Figure 1(a and b): Interaction of Sex and sleep duration in unadjusted GAM. EDF = 2.75 in female model (upper plot), EDF = 1.1 in male model (lower plot), p value = 0.02 for both models).

Mean (SD) HDL cholesterol was 53.9 (16.0) mg/dl and its minimum/maximum levels were 10/173 mg/dl. About 28% had low HDL (<50 mg/dl in males and <40 in females). Subjects with low HDL cholesterol were significantly different than those with normal/high HDL cholesterol in terms of age, sex, ethnicity, education, household size, smoking, depression, systolic blood pressure, fasting blood glucose and sleep duration (Figure 1). Mean (SD) triglyceride level was 124.9 (95.0) mg/dl and its minimum/maximum levels were 20/1000 mg/dl. About 54% had high triglyceride (>150 mg/dl) level. Subjects with high triglyceride level were significantly different than those with normal triglyceride level in terms of age, sex, ethnicity, education, marital status, smoking, depression, waist circumference, fasting blood glucose and sleep duration (Figure 1). Mean (SD) LDL cholesterol was 109.9 (35.0) mg/dl and its minimum/maximum levels were 23/375 mg/dl. About 58% had high LDL cholesterol (>100 mg/dl).
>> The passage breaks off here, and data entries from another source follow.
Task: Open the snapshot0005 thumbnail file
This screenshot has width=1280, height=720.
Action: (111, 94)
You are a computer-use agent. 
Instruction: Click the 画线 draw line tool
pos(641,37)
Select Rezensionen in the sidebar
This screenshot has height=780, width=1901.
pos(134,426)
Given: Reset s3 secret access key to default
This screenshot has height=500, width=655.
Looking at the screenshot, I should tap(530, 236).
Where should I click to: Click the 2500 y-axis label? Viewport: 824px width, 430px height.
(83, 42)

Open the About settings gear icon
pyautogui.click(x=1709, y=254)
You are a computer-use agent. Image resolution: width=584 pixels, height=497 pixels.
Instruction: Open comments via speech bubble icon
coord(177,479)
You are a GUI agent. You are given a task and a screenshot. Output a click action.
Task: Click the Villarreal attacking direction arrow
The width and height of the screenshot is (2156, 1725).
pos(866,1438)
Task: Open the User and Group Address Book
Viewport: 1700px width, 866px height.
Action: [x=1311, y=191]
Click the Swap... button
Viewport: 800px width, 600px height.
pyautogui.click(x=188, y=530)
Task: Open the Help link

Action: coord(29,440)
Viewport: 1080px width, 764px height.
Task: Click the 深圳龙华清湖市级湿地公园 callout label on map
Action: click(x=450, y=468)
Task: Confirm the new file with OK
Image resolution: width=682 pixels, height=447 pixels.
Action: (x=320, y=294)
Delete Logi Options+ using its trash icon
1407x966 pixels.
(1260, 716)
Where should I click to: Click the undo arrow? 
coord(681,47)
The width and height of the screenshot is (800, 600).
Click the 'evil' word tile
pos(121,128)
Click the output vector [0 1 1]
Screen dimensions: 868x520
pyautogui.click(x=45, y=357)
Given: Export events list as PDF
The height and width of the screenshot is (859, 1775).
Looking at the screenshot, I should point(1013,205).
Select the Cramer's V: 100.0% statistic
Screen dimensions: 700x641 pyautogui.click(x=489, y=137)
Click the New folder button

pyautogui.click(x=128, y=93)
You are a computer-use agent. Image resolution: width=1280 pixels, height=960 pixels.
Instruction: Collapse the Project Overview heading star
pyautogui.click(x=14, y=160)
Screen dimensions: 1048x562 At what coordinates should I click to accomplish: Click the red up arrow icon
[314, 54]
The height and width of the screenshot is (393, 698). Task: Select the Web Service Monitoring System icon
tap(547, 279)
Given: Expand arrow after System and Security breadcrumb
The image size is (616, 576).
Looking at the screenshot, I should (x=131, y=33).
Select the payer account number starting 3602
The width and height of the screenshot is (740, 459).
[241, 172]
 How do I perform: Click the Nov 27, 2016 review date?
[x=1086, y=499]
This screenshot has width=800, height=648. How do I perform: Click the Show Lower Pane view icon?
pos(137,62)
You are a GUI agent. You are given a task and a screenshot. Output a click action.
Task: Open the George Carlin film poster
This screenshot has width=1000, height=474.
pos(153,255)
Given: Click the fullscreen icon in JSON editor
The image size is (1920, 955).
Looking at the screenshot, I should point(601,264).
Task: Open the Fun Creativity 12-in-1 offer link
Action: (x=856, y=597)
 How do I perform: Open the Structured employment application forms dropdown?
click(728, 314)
Subjects with high LDL cholesterol were significantly different from those with normal LDL level in terms of age, ethnicity, education, marital status, waist circumference, systolic and diastolic blood pressures (Figure 1).

The highest mean HDL cholesterol among all participants was observed in people sleeping 8 hours per day (Figure 2). The lowest mean triglyceride level was found in people sleeping 6 hours per day (Figure 2). The findings of ANOVA are presented in Figure 2. Mean HDL cholesterol was significantly different among the five sleep categories. Similarly, mean triglyceride was significantly different among the five sleep categories but there was no significant difference in mean LDL cholesterol among various sleep categories (Figure 2). Plots of mean HDL cholesterol, mean triglyceride and mean LDL cholesterol according sleep durations are presented in supplementary figures.

internal-medicine-adjusted-GAM

Figure 2 (a and b): Interaction of Sex and sleep duration in adjusted GAM. EDF=1.89 in female model (upper plot), p value=0.06; EDF=1.01 in male model (lower plot), p value=0.08.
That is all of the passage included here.